YOUR OBJECTIVE: Would you set down every line of the data below exactly as it reads?

DATA SECTION:
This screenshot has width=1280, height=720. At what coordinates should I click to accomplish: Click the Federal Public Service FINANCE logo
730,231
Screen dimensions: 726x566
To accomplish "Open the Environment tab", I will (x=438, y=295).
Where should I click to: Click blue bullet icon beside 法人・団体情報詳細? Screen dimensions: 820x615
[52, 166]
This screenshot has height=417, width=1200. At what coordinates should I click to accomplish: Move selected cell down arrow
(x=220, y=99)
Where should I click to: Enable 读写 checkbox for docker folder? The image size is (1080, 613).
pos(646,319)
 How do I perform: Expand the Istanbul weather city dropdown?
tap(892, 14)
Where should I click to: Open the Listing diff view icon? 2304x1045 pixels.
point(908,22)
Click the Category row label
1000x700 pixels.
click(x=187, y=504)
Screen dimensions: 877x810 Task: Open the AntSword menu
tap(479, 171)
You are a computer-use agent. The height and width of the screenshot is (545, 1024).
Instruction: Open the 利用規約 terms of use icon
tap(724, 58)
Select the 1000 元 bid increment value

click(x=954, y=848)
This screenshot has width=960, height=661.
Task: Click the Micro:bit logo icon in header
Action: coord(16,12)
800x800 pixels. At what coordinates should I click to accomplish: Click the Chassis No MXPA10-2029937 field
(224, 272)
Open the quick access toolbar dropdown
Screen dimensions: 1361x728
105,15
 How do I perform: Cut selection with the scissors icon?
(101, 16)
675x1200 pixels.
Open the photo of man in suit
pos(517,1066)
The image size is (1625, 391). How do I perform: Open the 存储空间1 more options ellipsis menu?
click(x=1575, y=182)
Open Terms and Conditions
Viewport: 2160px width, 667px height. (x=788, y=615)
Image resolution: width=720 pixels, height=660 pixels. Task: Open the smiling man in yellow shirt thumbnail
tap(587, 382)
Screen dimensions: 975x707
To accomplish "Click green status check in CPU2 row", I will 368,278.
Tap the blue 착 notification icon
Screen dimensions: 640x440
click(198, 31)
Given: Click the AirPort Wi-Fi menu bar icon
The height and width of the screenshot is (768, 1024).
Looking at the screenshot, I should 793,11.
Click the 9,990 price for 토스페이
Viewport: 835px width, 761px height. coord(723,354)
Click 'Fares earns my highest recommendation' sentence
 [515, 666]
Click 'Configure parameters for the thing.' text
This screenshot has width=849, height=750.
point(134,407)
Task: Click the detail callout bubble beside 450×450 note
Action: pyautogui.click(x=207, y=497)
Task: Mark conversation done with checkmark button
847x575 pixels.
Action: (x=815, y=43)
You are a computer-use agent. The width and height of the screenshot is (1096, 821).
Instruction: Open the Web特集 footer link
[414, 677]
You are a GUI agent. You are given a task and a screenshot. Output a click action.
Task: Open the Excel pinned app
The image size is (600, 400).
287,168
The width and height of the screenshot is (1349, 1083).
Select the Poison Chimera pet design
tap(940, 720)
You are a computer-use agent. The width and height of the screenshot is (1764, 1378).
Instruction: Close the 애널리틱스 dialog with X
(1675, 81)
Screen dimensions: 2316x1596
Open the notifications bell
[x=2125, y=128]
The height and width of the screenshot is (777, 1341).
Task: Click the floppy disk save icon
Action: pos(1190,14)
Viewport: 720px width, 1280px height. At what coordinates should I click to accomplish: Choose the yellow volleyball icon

ANSWER FOR THE TASK:
This screenshot has width=1280, height=720. At what coordinates should I click to accomplish: Click the Federal Public Service FINANCE logo
730,231
Screen dimensions: 726x566
To accomplish "Open the Environment tab", I will (x=438, y=295).
Where should I click to: Click blue bullet icon beside 法人・団体情報詳細? Screen dimensions: 820x615
[52, 166]
This screenshot has height=417, width=1200. At what coordinates should I click to accomplish: Move selected cell down arrow
(x=220, y=99)
Where should I click to: Enable 读写 checkbox for docker folder? The image size is (1080, 613).
pos(646,319)
 How do I perform: Expand the Istanbul weather city dropdown?
tap(892, 14)
Where should I click to: Open the Listing diff view icon? 2304x1045 pixels.
point(908,22)
Click the Category row label
1000x700 pixels.
click(x=187, y=504)
Screen dimensions: 877x810 Task: Open the AntSword menu
tap(479, 171)
You are a computer-use agent. The height and width of the screenshot is (545, 1024).
Instruction: Open the 利用規約 terms of use icon
tap(724, 58)
Select the 1000 元 bid increment value

click(x=954, y=848)
This screenshot has width=960, height=661.
Task: Click the Micro:bit logo icon in header
Action: coord(16,12)
800x800 pixels. At what coordinates should I click to accomplish: Click the Chassis No MXPA10-2029937 field
(224, 272)
Open the quick access toolbar dropdown
Screen dimensions: 1361x728
105,15
 How do I perform: Cut selection with the scissors icon?
(101, 16)
675x1200 pixels.
Open the photo of man in suit
pos(517,1066)
The image size is (1625, 391). How do I perform: Open the 存储空间1 more options ellipsis menu?
click(x=1575, y=182)
Open Terms and Conditions
Viewport: 2160px width, 667px height. (x=788, y=615)
Image resolution: width=720 pixels, height=660 pixels. Task: Open the smiling man in yellow shirt thumbnail
tap(587, 382)
Screen dimensions: 975x707
To accomplish "Click green status check in CPU2 row", I will 368,278.
Tap the blue 착 notification icon
Screen dimensions: 640x440
click(198, 31)
Given: Click the AirPort Wi-Fi menu bar icon
The height and width of the screenshot is (768, 1024).
Looking at the screenshot, I should 793,11.
Click the 9,990 price for 토스페이
Viewport: 835px width, 761px height. coord(723,354)
Click 'Fares earns my highest recommendation' sentence
 [515, 666]
Click 'Configure parameters for the thing.' text
This screenshot has width=849, height=750.
point(134,407)
Task: Click the detail callout bubble beside 450×450 note
Action: pyautogui.click(x=207, y=497)
Task: Mark conversation done with checkmark button
847x575 pixels.
Action: (x=815, y=43)
You are a computer-use agent. The width and height of the screenshot is (1096, 821).
Instruction: Open the Web特集 footer link
[414, 677]
You are a GUI agent. You are given a task and a screenshot. Output a click action.
Task: Open the Excel pinned app
The image size is (600, 400).
287,168
The width and height of the screenshot is (1349, 1083).
Select the Poison Chimera pet design
tap(940, 720)
You are a computer-use agent. The width and height of the screenshot is (1764, 1378).
Instruction: Close the 애널리틱스 dialog with X
(1675, 81)
Screen dimensions: 2316x1596
Open the notifications bell
[x=2125, y=128]
The height and width of the screenshot is (777, 1341).
Task: Click the floppy disk save icon
Action: pos(1190,14)
Viewport: 720px width, 1280px height. At what coordinates should I click to accomplish: Choose the yellow volleyball icon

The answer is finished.